A Performance Workshop by Elvira Santamaría and Eugenia Vargas Pereira

Arrastrando un Cuerpo (Dragging a Body) performance by Elvira Santamaría and Eugenia Vargas-Pereira, Mexico City, 1995. Documentation by Víctor Martínez.
The workshop Dragging a Body (Arrastrando un cuerpo), presented at Ex Teresa Arte Actual and coordinated by Elvira Santamaría and Eugenia Vargas Pereira, positioned itself as an act of critical archive activation, not as a relic, but as a catalyst for active presence and shared responsibility. More than a historical review of an iconic work of action art in Mexico, the experience aimed to push the boundaries of artistic discourse, exposing its tendency toward self-referential enclosure and its detachment from pressing realities. The workshop proposed an ethics: to understand freedom not as an individual privilege, but as a collective demand, rooted in active empathy and the generational transmission of knowledge, as a political gesture. The work, originally shaped by the impact of black and white Holocaust imagery, takes on renewed meaning today, 90 years after that atrocity and 30 years after its creation in a context where those once marked as victims become agents of extermination. Dragging a Body does not illustrate or represent its confrontation. It reveals in us the capacity to generate violence, but also the radical possibility of rejecting all divisive identities in favor of a lucid, committed response to history.
It is crucial to note that these two artistic figures, through their workshop, inherited the knowledge of their performance experiences and shared this inheritance with the next generation of artists. In this sense, the activation of the archive acquires a dual significance: not only because the themes addressed remain as relevant today as they were in 1995, but also because the generational sharing of knowledge is a political act. By utilizing the archive as a tool of possibility, this process facilitates the sharing of experiences and words, as well as the activation of artistic genealogies.



Arrastrando un Cuerpo (Dragging a Body) performance by Elvira Santamaría and Eugenia Vargas-Pereira, Mexico City, 1995. Documentation by Víctor Martínez.
The workshop served as a point of convergence for participants who explored the history of Dragging a Body, a radical intervention performed in 1995 that continues to resonate as a pivotal action within Mexico’s performance landscape. At that time, Elvira Santamaría dragged the naked body of Eugenia Vargas-Pereira, covered with a white sheet, from Ex Teresa Arte Actual to the Zócalo, the symbolic heart of Mexico City. This act, marked by palpable vulnerability, challenged the conventions of art by positioning the body as a site of resistance, memory, and extreme fragility in the face of the indifference and violence of a hostile political and social environment.
= = =
* INSTRUCTIONS
• a. Decide whether each statement below agrees with the text about the Dragging a Body workshop, answering yes or no and quoting the deciding words: (i) the 1995 performance ended at the Zócalo; (ii) the workshop was coordinated by Víctor Martínez; (iii) the body in the performance was covered with a black sheet.
• b. According to the text about the Dragging a Body workshop, what imagery originally shaped the work?

* AVAILABLE DATA
= = =
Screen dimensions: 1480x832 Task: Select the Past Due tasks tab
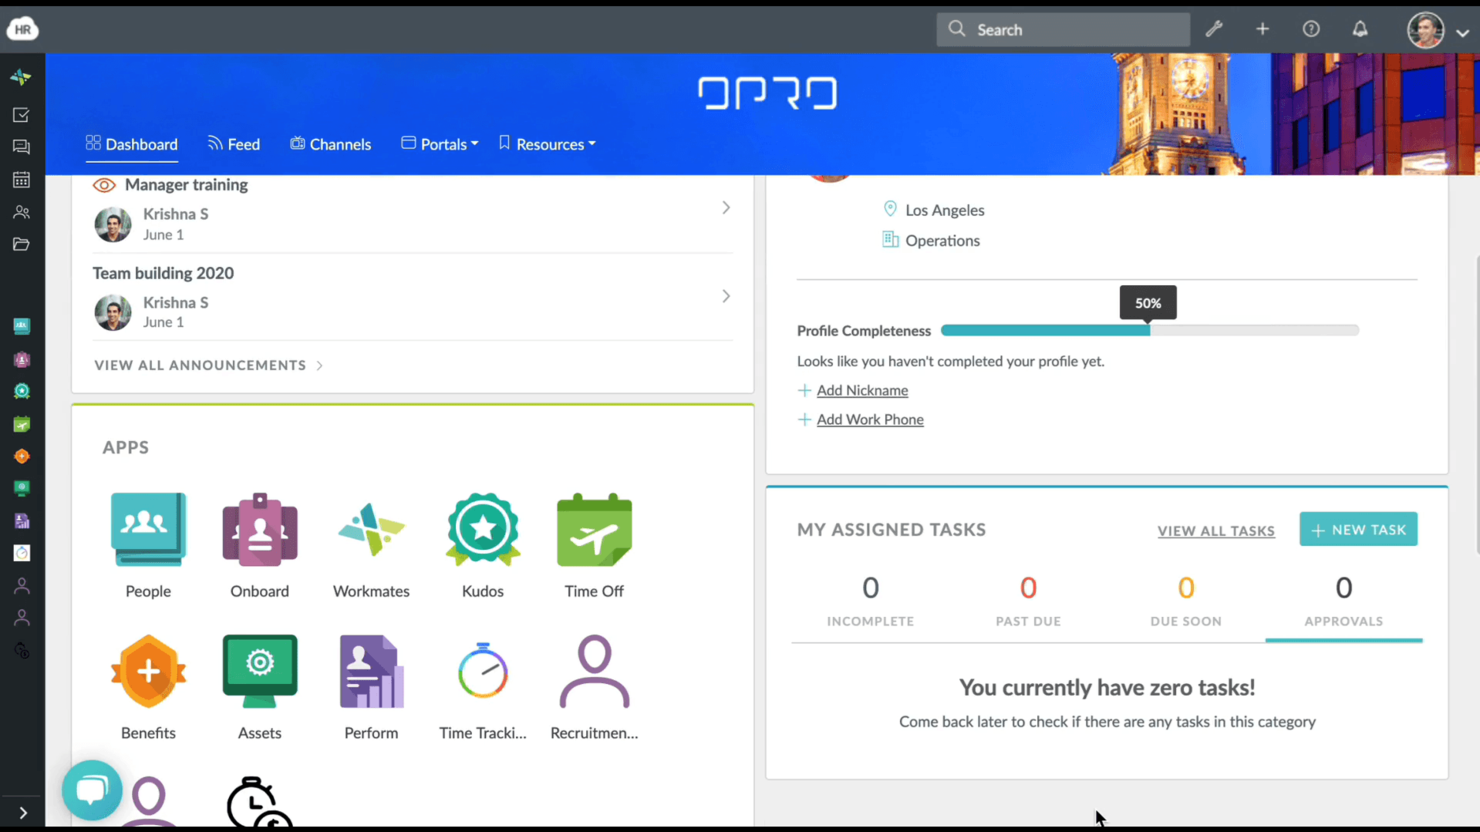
= = =
* RESULTS OF THE EXERCISE
• a.
(i) Yes: "from Ex Teresa Arte Actual to the Zócalo"
(ii) No: "coordinated by Elvira Santamaría and Eugenia Vargas Pereira"
(iii) No: "covered with a white sheet"

• b. Black and white Holocaust imagery.